(Stored data)
+ + + +

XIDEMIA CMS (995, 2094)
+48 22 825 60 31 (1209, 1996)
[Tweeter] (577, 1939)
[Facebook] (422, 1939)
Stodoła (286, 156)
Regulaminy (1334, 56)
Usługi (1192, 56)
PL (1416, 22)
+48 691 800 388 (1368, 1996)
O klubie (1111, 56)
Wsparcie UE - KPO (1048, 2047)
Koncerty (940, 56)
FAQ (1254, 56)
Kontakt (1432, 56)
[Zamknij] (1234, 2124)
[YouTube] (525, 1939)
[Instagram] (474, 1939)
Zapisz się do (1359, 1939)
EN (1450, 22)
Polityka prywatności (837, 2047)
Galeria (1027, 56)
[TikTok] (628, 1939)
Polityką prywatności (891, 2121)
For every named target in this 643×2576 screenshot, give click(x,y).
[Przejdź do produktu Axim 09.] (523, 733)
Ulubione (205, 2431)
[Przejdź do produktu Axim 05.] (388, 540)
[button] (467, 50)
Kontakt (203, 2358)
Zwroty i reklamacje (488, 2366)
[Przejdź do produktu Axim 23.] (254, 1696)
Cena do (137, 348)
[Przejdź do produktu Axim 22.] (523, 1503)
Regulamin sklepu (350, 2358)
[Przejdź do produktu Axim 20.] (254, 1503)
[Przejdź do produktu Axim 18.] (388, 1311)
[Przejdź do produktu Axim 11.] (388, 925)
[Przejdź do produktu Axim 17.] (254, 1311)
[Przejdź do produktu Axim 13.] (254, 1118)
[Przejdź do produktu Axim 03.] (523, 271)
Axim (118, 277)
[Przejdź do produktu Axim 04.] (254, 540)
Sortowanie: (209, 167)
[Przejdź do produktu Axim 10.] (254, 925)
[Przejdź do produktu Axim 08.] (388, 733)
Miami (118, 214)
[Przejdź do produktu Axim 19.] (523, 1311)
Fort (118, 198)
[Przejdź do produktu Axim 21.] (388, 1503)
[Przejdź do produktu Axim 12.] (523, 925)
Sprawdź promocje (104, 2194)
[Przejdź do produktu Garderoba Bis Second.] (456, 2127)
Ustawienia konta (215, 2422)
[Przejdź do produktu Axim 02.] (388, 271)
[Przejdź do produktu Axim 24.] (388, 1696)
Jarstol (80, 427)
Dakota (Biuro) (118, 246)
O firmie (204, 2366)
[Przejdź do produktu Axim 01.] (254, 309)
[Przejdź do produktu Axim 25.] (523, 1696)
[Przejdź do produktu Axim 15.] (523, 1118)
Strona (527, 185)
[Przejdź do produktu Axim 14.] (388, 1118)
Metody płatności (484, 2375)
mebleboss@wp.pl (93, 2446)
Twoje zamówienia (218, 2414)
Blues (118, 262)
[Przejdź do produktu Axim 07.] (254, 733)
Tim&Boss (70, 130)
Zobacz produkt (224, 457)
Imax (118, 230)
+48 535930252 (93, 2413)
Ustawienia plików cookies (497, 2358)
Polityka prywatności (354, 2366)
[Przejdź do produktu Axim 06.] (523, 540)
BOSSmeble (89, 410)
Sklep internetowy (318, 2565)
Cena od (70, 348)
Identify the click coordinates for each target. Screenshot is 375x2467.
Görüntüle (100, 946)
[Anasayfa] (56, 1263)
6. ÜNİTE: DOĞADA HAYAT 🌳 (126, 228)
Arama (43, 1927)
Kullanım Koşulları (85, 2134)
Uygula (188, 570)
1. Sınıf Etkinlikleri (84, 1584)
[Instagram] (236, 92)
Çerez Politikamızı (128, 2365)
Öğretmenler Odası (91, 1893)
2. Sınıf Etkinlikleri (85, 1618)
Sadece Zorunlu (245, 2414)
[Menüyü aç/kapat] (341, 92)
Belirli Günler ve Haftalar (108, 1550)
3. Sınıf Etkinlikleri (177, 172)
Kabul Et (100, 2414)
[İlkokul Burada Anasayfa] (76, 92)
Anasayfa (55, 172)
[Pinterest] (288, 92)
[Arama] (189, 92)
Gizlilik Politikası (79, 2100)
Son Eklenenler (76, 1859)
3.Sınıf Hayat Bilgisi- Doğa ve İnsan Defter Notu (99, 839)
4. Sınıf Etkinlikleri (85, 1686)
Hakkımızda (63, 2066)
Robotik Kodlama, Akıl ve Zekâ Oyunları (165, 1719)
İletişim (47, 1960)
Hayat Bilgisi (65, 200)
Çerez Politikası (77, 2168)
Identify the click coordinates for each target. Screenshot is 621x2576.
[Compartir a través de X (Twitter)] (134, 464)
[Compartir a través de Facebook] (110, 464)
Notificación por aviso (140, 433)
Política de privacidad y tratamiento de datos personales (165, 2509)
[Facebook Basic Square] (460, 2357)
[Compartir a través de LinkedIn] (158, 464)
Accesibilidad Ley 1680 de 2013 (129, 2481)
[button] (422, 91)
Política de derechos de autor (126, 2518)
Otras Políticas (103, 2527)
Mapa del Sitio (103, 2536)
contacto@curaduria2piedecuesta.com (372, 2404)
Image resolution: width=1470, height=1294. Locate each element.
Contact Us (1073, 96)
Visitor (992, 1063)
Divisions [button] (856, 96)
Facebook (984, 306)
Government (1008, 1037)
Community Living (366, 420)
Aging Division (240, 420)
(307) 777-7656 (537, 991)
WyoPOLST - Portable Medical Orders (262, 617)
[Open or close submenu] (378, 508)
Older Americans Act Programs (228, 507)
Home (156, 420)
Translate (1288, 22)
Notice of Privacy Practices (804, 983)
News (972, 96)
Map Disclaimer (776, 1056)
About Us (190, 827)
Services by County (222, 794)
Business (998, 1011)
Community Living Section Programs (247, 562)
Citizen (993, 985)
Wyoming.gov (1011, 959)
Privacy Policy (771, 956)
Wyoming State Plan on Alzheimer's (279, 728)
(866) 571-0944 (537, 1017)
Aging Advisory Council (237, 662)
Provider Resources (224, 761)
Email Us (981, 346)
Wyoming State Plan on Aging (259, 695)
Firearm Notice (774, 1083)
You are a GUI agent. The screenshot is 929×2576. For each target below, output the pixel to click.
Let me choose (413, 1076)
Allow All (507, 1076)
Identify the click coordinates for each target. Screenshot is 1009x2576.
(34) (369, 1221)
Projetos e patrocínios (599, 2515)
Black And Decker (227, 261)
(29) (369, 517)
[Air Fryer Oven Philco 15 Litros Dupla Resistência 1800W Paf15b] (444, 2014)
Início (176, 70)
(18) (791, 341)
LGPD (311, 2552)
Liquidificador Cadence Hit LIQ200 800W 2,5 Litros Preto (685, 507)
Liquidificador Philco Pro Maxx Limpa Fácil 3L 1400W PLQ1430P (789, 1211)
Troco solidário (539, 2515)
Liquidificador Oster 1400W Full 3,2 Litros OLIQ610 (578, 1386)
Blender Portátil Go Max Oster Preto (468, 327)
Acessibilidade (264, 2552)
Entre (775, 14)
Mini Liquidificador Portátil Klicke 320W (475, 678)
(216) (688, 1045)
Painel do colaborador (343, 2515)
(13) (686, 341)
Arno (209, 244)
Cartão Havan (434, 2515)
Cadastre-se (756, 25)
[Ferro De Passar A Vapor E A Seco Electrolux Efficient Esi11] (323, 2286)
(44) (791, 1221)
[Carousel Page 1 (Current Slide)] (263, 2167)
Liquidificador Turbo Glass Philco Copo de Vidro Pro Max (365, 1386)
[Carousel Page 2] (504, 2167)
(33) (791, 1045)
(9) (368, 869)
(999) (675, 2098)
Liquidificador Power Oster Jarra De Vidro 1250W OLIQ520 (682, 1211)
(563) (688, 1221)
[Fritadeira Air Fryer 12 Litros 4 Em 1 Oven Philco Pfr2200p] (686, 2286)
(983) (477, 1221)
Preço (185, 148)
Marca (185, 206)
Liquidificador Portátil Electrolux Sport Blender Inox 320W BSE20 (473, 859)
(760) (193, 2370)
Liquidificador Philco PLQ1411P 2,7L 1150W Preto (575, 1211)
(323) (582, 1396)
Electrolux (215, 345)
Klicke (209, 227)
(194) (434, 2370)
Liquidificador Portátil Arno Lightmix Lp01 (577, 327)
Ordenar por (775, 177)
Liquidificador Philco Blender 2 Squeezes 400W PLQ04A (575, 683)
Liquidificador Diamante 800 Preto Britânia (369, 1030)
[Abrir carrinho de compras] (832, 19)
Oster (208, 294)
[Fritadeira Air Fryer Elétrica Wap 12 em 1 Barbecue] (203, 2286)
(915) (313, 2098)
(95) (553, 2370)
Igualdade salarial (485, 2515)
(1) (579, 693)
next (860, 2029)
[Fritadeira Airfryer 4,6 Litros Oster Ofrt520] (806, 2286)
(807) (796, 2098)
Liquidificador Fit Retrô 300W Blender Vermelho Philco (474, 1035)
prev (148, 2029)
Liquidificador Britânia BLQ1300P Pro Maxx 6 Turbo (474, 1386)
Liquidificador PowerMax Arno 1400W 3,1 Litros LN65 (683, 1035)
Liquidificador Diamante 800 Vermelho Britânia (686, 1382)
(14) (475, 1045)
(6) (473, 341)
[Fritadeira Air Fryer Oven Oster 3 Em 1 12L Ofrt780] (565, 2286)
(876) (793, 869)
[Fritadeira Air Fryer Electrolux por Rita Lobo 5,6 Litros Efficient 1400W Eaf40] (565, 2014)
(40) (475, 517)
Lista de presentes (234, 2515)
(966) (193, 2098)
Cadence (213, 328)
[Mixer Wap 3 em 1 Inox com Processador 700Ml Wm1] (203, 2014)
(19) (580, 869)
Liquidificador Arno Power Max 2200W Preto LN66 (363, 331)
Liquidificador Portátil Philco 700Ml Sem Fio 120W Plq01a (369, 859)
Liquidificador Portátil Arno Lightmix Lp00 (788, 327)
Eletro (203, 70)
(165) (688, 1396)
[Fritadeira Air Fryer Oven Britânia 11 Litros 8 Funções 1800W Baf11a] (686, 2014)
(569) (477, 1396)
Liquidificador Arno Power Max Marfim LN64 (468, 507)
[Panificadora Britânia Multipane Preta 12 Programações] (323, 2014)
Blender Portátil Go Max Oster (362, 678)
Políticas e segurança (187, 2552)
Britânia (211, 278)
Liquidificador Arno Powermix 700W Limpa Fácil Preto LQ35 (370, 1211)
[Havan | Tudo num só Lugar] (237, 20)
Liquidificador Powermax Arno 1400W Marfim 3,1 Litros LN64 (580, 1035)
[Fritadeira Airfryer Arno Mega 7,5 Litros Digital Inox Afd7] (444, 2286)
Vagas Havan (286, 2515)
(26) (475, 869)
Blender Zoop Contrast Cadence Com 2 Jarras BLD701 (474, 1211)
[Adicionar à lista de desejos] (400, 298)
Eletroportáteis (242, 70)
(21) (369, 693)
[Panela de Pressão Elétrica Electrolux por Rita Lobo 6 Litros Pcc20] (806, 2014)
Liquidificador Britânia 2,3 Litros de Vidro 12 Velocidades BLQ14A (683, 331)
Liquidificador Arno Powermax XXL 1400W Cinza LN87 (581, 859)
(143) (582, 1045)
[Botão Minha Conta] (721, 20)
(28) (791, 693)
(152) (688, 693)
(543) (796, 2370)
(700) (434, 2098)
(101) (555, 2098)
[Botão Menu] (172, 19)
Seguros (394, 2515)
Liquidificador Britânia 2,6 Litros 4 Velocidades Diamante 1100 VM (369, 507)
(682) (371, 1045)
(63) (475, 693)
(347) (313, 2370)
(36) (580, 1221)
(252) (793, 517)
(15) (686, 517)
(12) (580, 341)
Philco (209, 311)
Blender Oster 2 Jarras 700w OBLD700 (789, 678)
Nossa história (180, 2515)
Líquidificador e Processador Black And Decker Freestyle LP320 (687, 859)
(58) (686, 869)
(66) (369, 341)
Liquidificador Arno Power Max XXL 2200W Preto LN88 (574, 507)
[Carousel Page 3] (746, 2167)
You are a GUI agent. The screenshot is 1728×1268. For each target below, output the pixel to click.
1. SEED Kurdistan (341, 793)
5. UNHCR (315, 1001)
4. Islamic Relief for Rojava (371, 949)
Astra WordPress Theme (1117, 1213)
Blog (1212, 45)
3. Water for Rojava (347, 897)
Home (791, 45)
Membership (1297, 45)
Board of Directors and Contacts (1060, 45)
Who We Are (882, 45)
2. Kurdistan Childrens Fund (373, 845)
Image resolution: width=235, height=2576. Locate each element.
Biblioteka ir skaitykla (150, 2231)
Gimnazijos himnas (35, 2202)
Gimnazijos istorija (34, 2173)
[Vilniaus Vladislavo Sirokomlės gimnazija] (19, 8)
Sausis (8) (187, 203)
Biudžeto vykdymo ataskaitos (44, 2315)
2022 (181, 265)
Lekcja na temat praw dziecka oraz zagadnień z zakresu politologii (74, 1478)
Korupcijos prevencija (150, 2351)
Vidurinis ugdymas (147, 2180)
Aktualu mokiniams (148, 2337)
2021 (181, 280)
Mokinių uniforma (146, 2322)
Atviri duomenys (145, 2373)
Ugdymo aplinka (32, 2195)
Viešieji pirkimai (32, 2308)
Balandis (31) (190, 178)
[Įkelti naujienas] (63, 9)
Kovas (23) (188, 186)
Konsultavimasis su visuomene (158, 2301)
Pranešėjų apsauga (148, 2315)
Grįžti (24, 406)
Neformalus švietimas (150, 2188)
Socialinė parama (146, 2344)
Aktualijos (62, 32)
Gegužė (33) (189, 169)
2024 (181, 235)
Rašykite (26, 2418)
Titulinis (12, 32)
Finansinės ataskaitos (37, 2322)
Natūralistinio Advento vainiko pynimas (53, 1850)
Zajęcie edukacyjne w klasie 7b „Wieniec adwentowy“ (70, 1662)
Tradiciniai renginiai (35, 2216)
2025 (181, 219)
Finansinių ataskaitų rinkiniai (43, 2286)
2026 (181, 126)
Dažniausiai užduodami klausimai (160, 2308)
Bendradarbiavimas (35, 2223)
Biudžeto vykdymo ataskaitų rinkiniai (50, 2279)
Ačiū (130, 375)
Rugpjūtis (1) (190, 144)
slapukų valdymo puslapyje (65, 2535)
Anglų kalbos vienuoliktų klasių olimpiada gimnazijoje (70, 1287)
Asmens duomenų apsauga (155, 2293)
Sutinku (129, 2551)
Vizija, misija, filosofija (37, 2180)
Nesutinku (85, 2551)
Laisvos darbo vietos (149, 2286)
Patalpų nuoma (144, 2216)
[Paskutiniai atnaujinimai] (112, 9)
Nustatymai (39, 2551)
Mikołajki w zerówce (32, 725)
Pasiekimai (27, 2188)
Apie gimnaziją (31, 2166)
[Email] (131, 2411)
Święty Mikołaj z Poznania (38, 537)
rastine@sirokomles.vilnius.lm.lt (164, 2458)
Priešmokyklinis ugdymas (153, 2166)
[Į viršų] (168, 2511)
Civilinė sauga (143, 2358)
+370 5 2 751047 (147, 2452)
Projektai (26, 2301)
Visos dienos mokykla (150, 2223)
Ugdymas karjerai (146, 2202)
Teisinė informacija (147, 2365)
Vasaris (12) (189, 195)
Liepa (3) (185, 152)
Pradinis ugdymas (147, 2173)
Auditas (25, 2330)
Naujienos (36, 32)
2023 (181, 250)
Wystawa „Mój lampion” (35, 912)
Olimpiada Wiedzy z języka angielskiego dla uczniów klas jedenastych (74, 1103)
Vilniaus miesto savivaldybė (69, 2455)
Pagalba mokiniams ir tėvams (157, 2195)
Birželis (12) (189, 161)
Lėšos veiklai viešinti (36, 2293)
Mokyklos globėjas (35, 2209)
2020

+ + + +

Task :: Using the data above, transcribe the lines that run from the line with "[Przejdź do produktu Axim 13.] (254, 1118)" to the line with "[Przejdź do produktu Axim 19.] (523, 1311)", both ends kept, and output nothing else.

Solution ::
[Przejdź do produktu Axim 13.] (254, 1118)
[Przejdź do produktu Axim 03.] (523, 271)
Axim (118, 277)
[Przejdź do produktu Axim 04.] (254, 540)
Sortowanie: (209, 167)
[Przejdź do produktu Axim 10.] (254, 925)
[Przejdź do produktu Axim 08.] (388, 733)
Miami (118, 214)
[Przejdź do produktu Axim 19.] (523, 1311)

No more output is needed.